* _Your task_: Where a line in the records below includes "agent", pull that line out.

Stored data entries:
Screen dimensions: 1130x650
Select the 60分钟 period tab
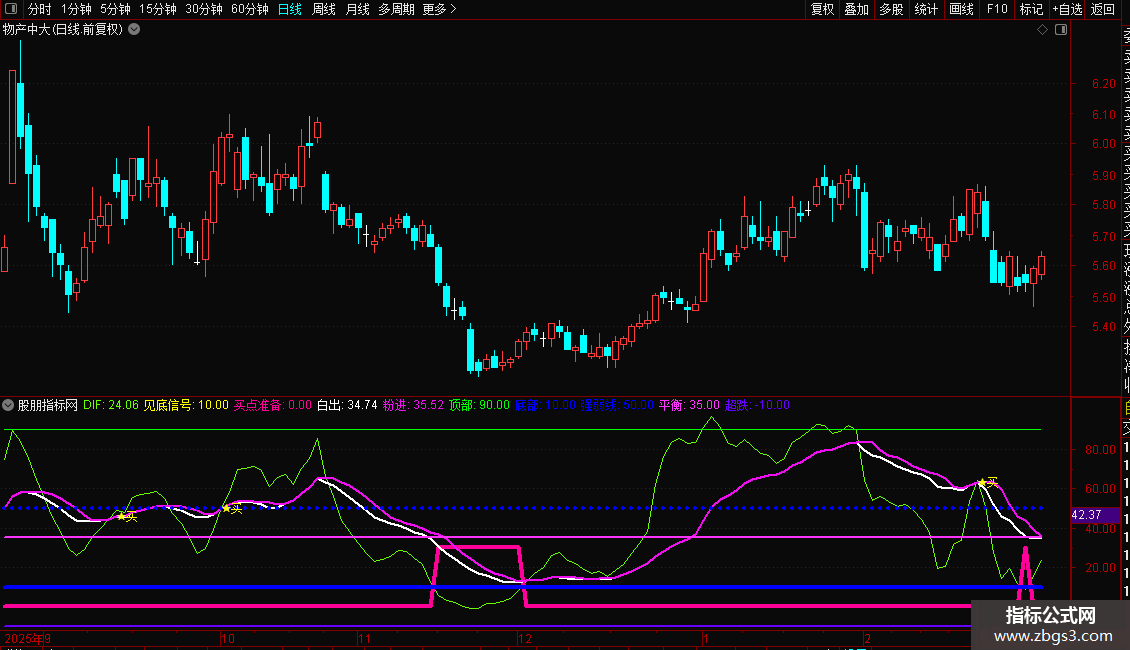click(x=249, y=9)
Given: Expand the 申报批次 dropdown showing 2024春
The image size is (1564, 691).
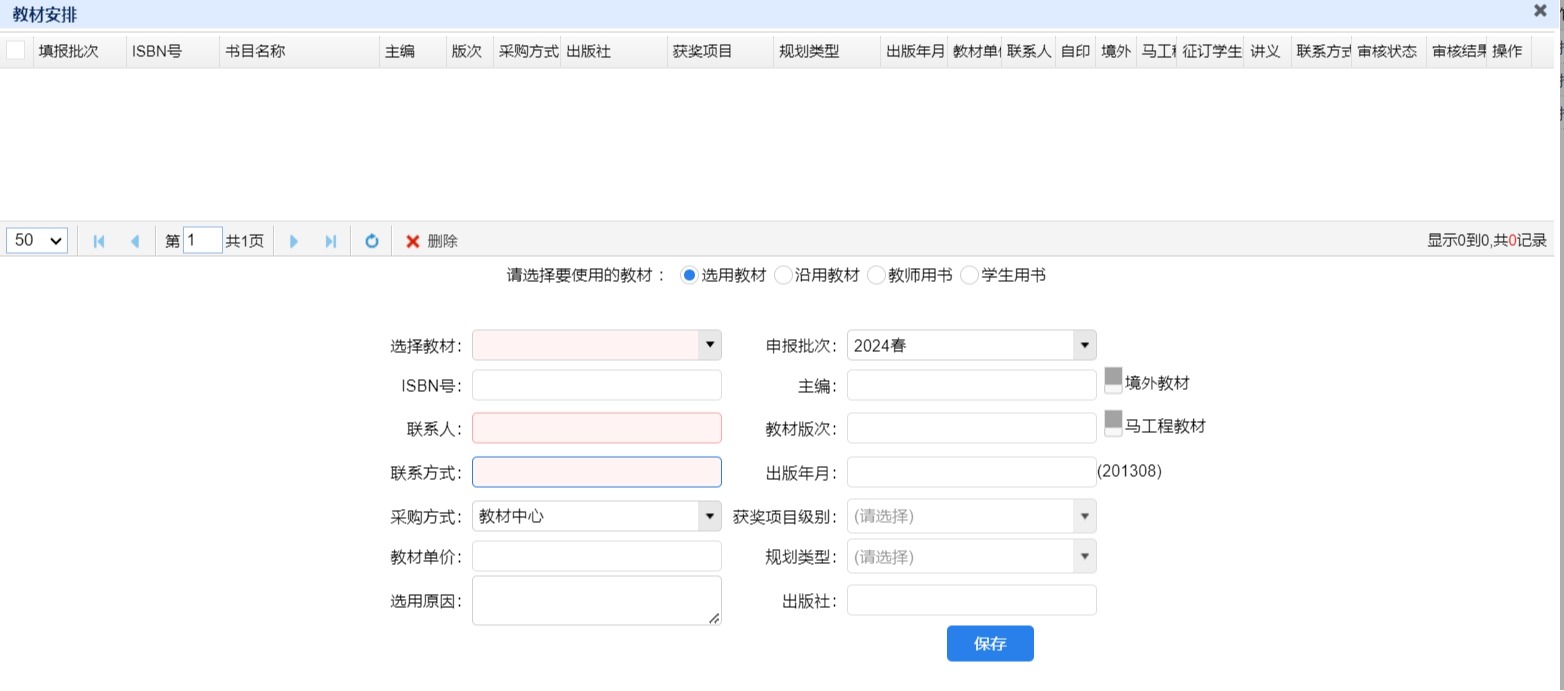Looking at the screenshot, I should (x=1084, y=346).
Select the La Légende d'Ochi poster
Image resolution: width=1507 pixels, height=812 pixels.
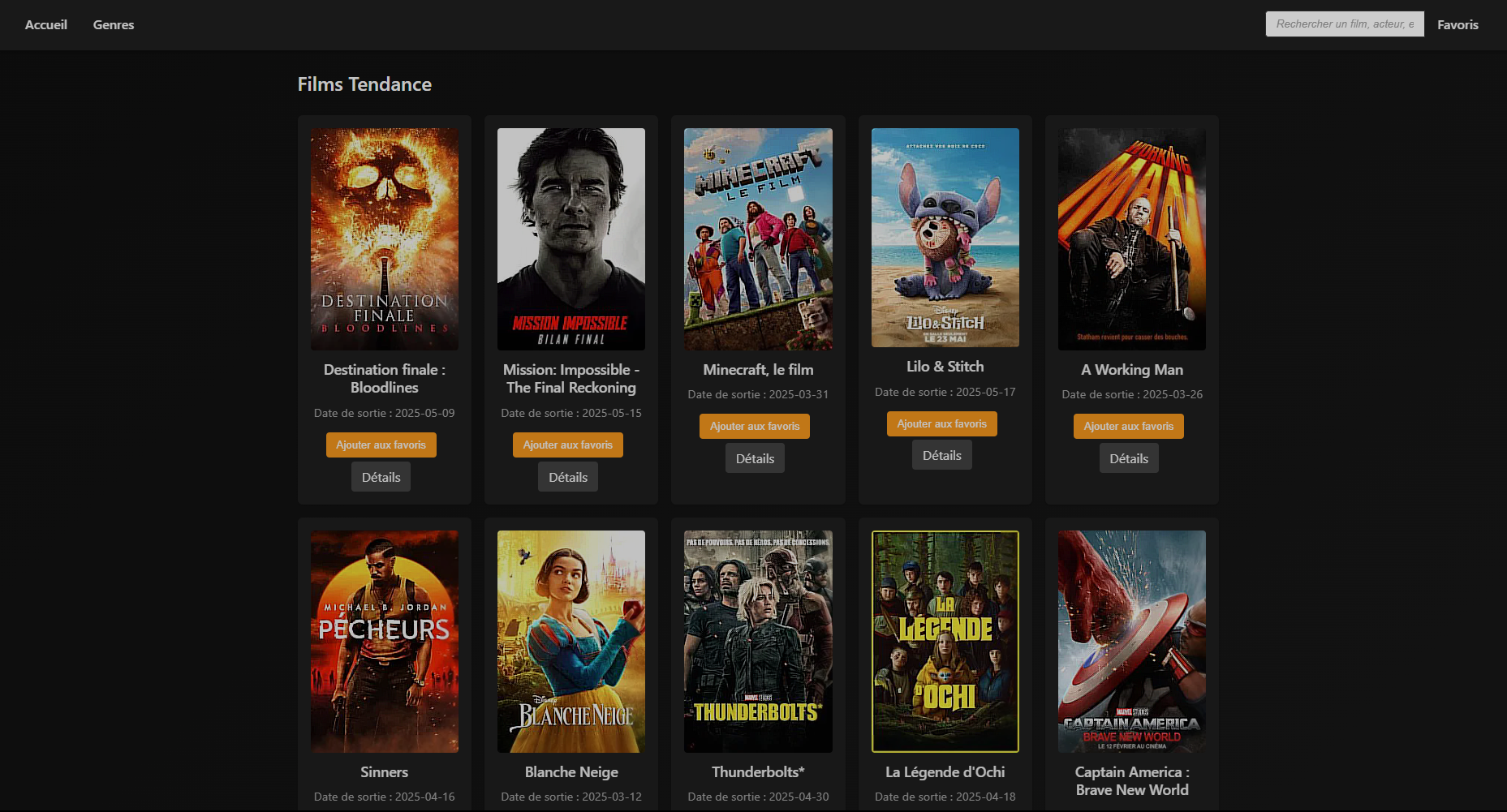pyautogui.click(x=945, y=641)
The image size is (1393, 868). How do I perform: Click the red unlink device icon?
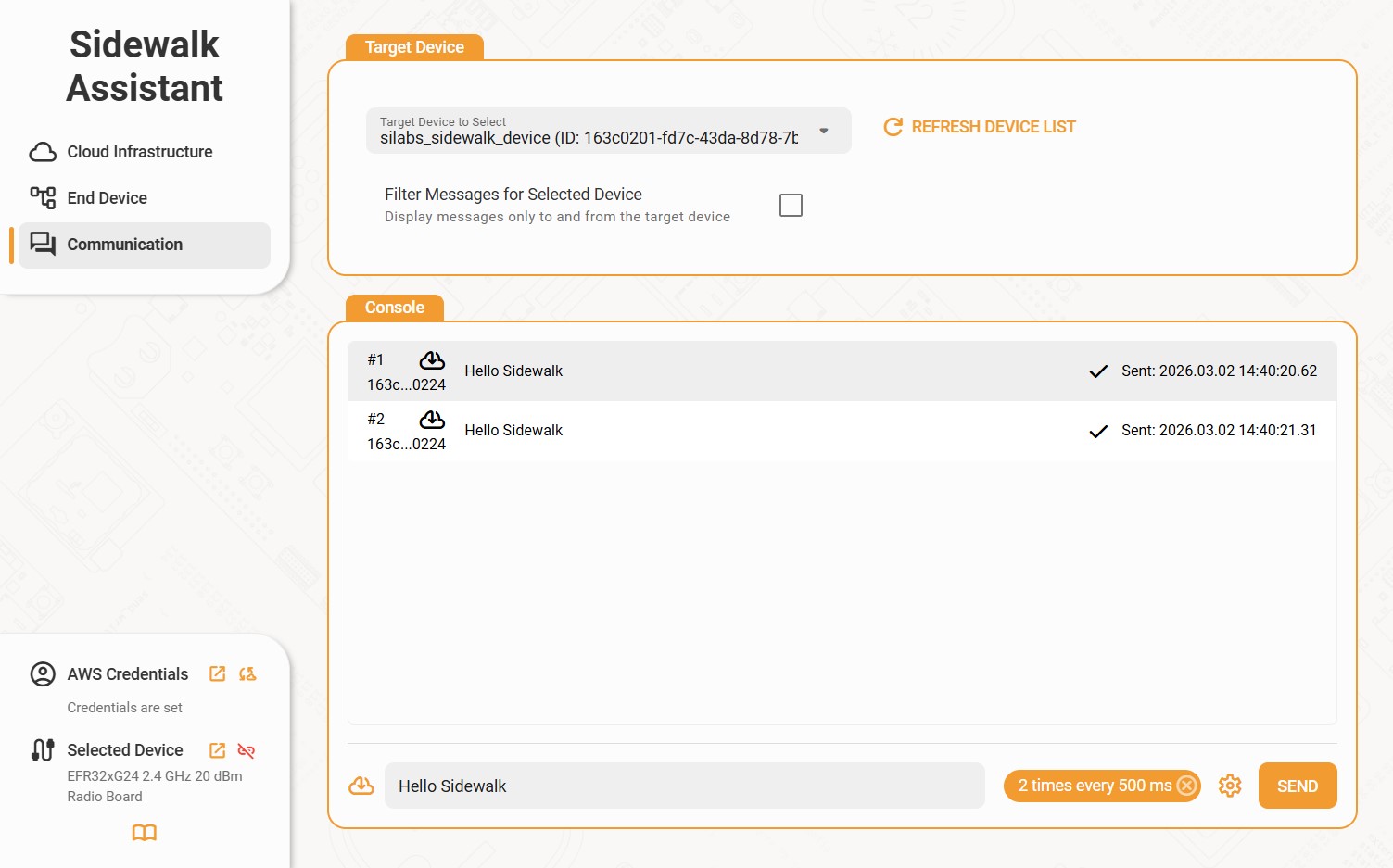[247, 750]
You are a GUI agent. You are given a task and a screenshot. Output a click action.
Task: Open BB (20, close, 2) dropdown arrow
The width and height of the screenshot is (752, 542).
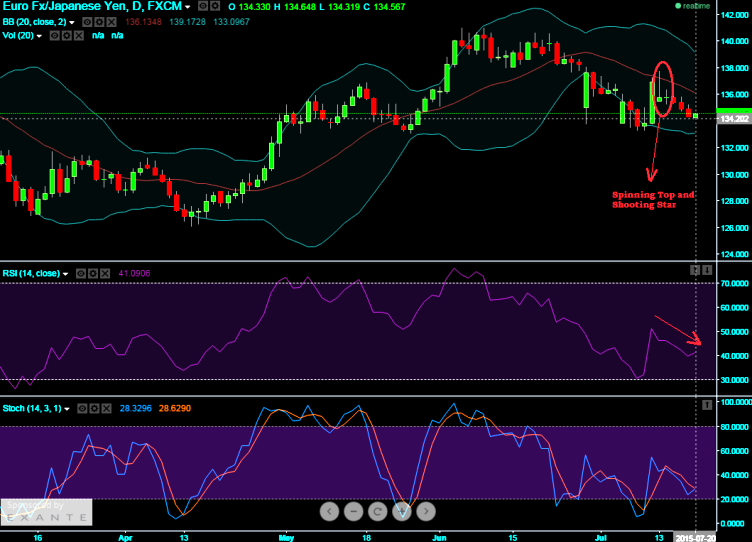(72, 21)
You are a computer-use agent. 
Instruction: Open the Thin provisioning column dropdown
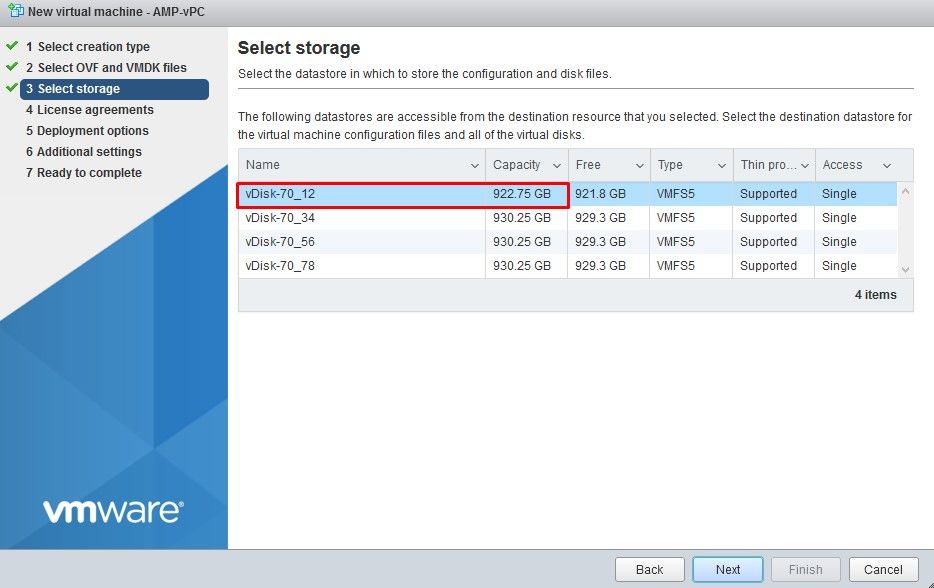[805, 166]
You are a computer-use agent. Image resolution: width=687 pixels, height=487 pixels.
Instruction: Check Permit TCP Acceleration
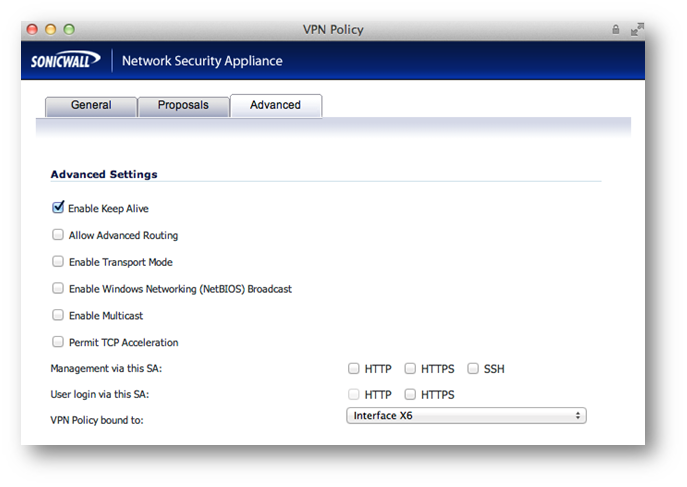(58, 342)
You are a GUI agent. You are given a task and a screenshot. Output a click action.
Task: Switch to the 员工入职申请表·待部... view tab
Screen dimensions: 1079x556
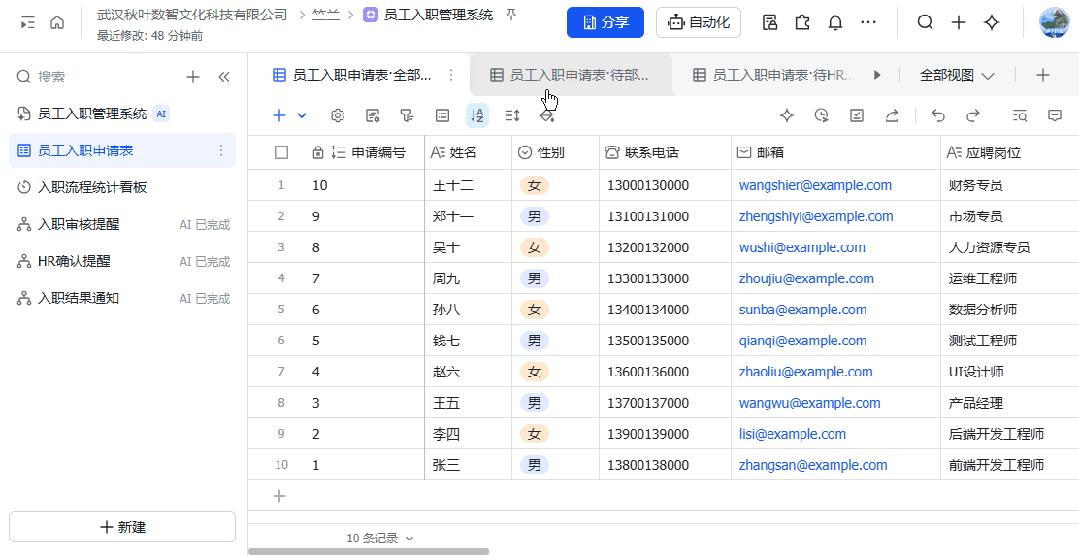click(x=569, y=75)
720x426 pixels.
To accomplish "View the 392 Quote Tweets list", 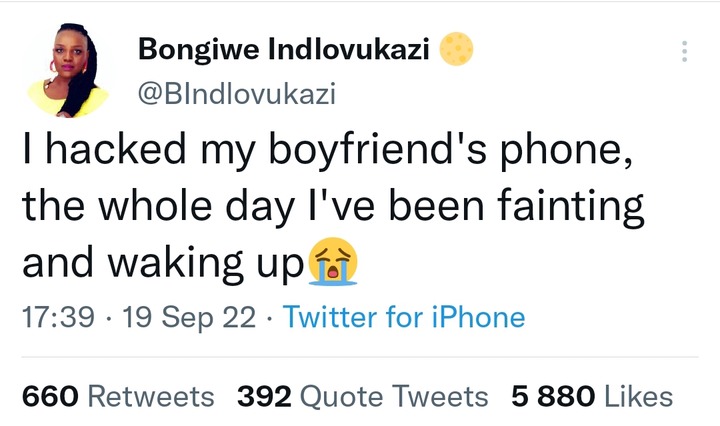I will [363, 397].
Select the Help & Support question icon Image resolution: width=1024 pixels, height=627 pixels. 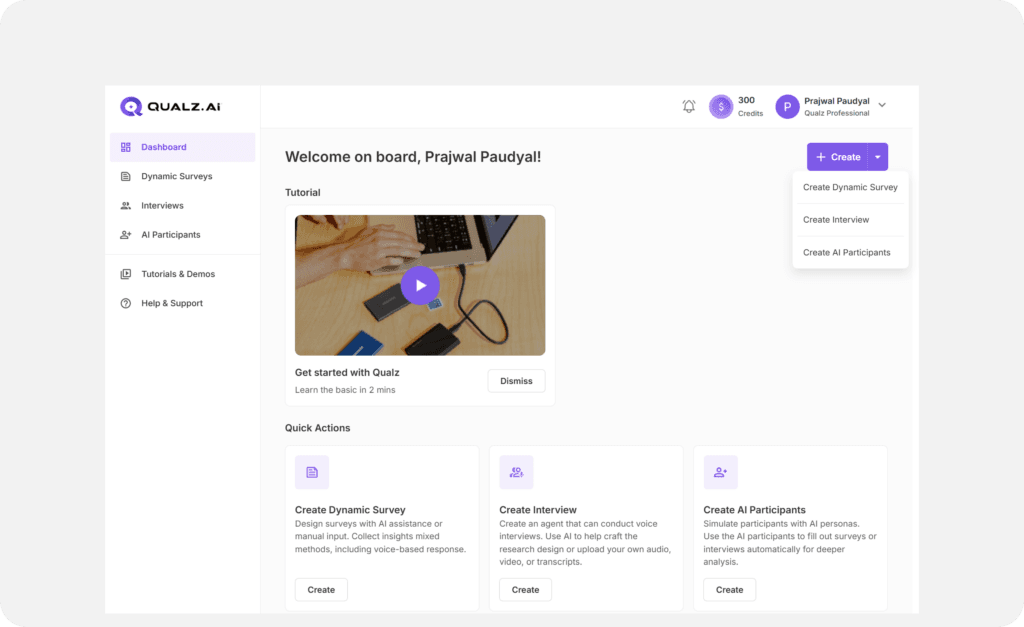[x=123, y=303]
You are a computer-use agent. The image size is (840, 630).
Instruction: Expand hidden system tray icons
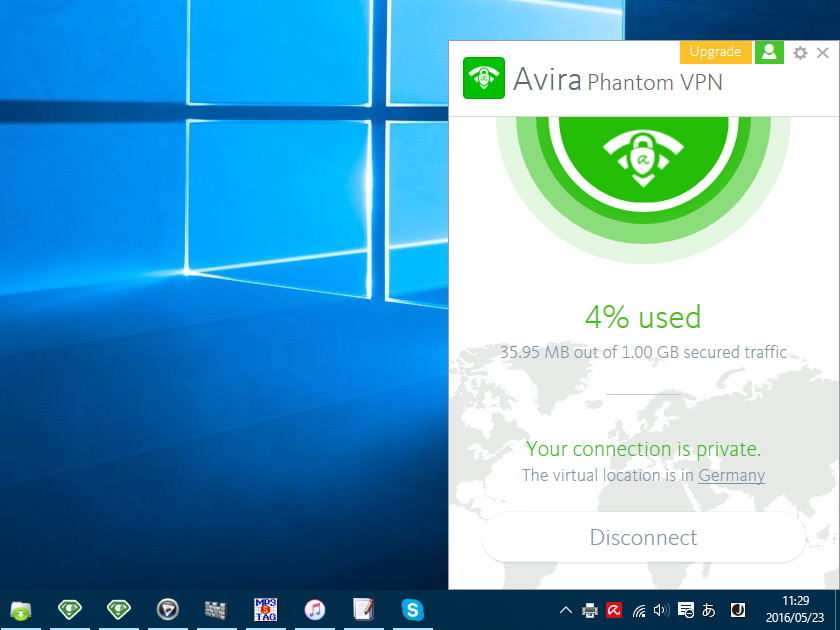click(565, 610)
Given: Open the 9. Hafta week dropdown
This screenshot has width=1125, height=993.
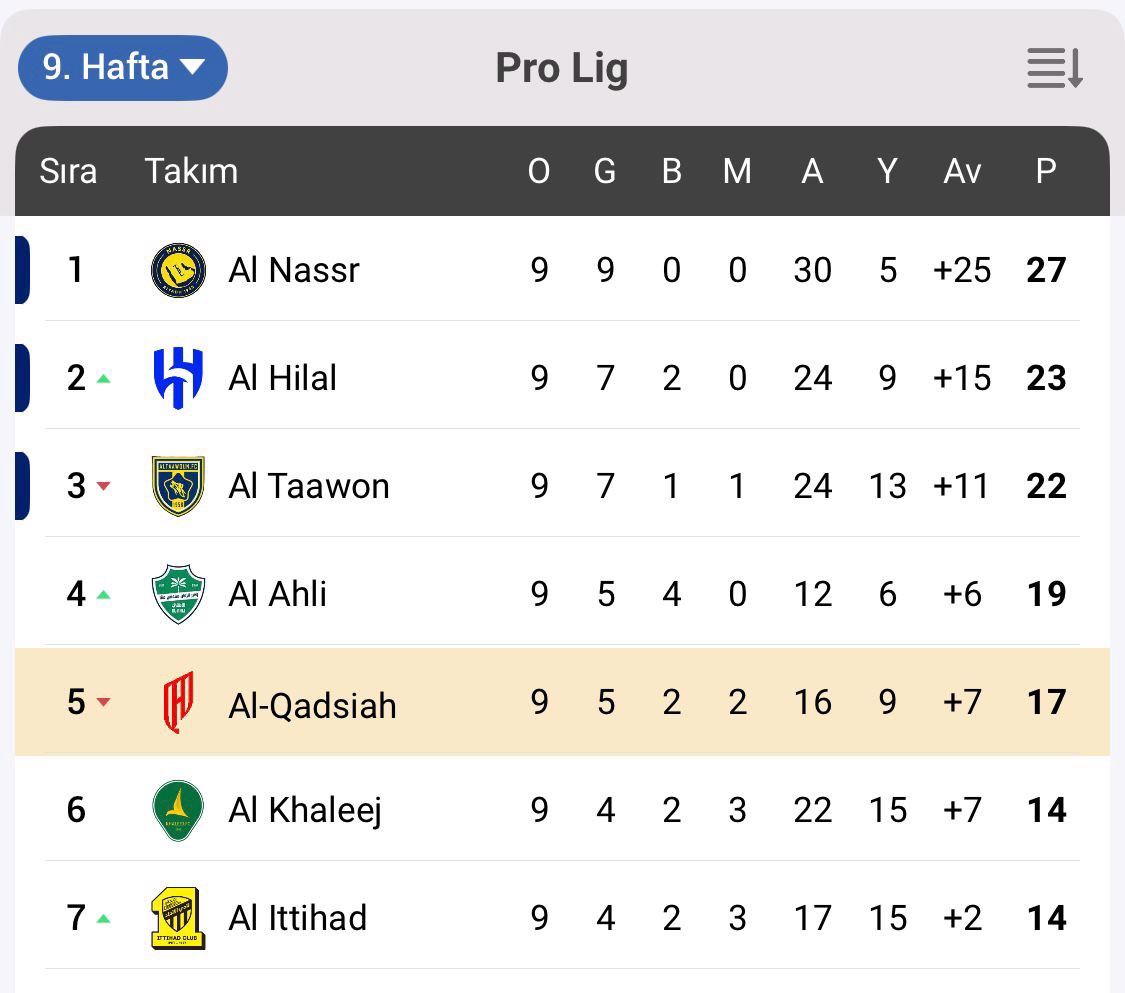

* _Written solution_:
You are a GUI agent. You are given a task and a screenshot. Output a click action.
You are a computer-use agent. 
You are a computer-use agent. Image resolution: width=687 pixels, height=487 pixels.
You are a GUI agent. You are given a task and a screenshot. Output a click action.
You are a computer-use agent. The image size is (840, 630).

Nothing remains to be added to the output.